Miller: After Beto was unsuccessful in winning Ted Cruz’s Senate seat, he went on a soul-searching drive through middle America. He met with regular folks, scribbled entries into his diary, and everyone made fun of him for it.
Dwight Schrute: What a loser.
Miller: But I kinda loved it.
Mildly disturbing sweet little CGI animation of Beto O’Rourke (Miller): A lot of big trucks rolling down Pancake Blvd and there aren’t any sidewalks. . . . Snow melt on the side of the road where I’m running. . . . The sleet stinging my face, I wondered if the winds had changed too.
Miller: All right, Beto.
McConaughey: All right, all right, all right.
Miller: Okay, but here’s the deal, after the 2018 hype train, blog boss Beto decided to run for president and from there things started to go south. He said [bleep] like this—
O’Rourke: Hell yes, we’re gonna take your AR-15, your AK-47.
Miller: —and this—
O’Rourke: But I’ll also sign into law . . . Sheila Jackson Lee’s reparations bill.
Diane Nguyen (from Bojack Horseman): That’s . . . gonna be a real problem.
Miller: So now he’s back running for governor, but the political sleet stinging his face now seems more like Texas-size hail in a state that Trump won by six points. And I just don’t see how he does it. He’s simply too progressive and soft-boy and partisan. And I think Republican voters have tuned him out.
McConaughey: For good reason.
Stan Pines (from Gravity Falls): It’s not looking good.
Miller: As crazy as it sounds, Matthew McConaughey might’ve been a better option and given Democrats a puncher’s chance. But in dropping out, he left some good advice for the party.
McConaughey: We need more trust in our lives. We got to start shining a light on our shared values, the ones that cross party lines, the ones that build bridges instead of burn ’em.

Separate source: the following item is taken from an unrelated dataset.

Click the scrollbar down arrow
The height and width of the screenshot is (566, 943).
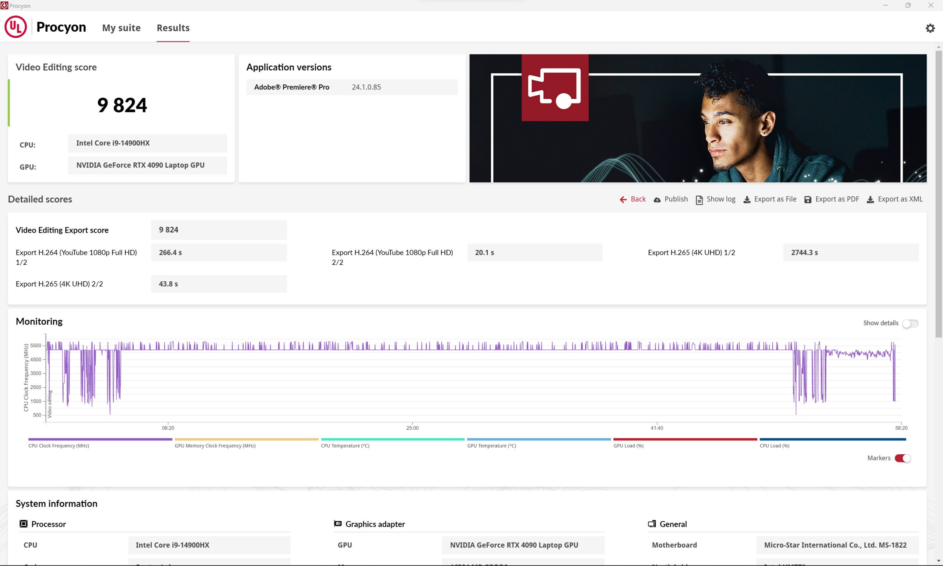(x=938, y=561)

Miller: If Democrats are gonna actually win Texas, they’ll need a candidate who can convince Trump voters they legitimately care about them. Someone who listens to their concerns.
Chandler Bing: If it’s important to you then it’s important to me.

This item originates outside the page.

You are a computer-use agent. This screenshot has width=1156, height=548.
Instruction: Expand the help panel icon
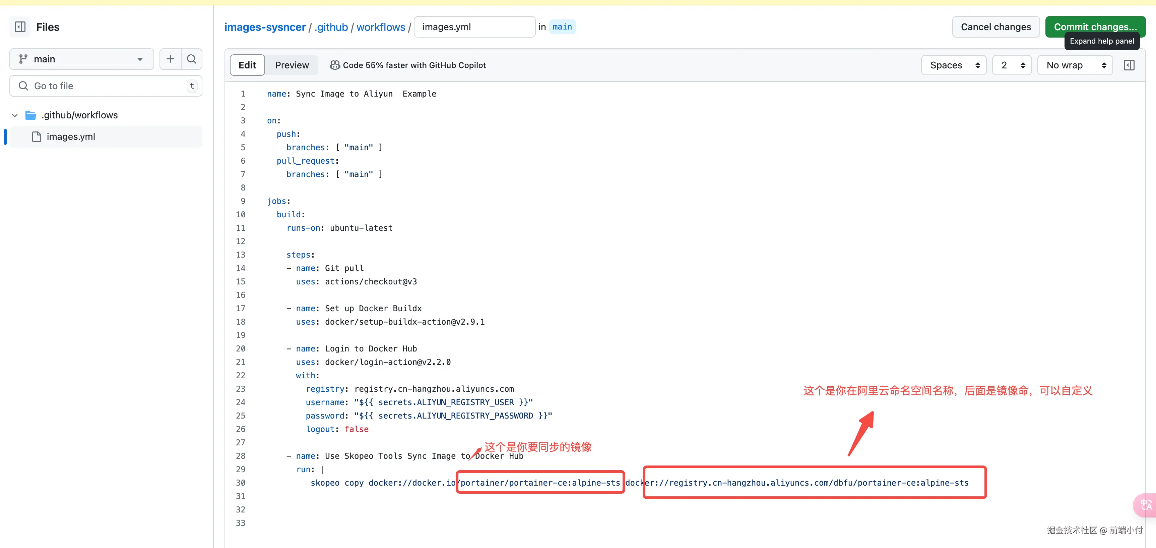1129,65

Miller: McConaughey might not have made the best governor, but he’d have had a better chance at making that case to voters than Beto. But you don’t need a celebrity superstar to do that.
John Kimble (Arnold Schwarzenegger in Kindergarten Cop): Come on. Stop whining!
Miller: Democrats can look to Pennsylvania, where the party is putting up two interesting Senate candidates. A Not My Party-friendly centrist Marine in Conor Lamb or a tattooed, blue-collar populist in John Fetterman. It’s too early to tell which of those models might work best and we’ll do more on that race next year. (How could we not? Dr. Oz is getting in the race as a Trumpy anti-vax Republican.)
But what Lamb and Fetterman offer Democrats is a chance with different types of swing voters. Lamb will appeal to the Mitt Romney-stanning suburbanites, while Fetterman aims to pull in the disaffected working-class Trumper. But Yaaas King Resistance Democrats don’t bring in any of these subsets of voters—especially in a red state like Texas, where that type of candidate seems poised to rack up a lot of likes on Twitter while losing yet another campaign.
Patton Oswalt (in a True Detective parody): Maybe time is a flat circle.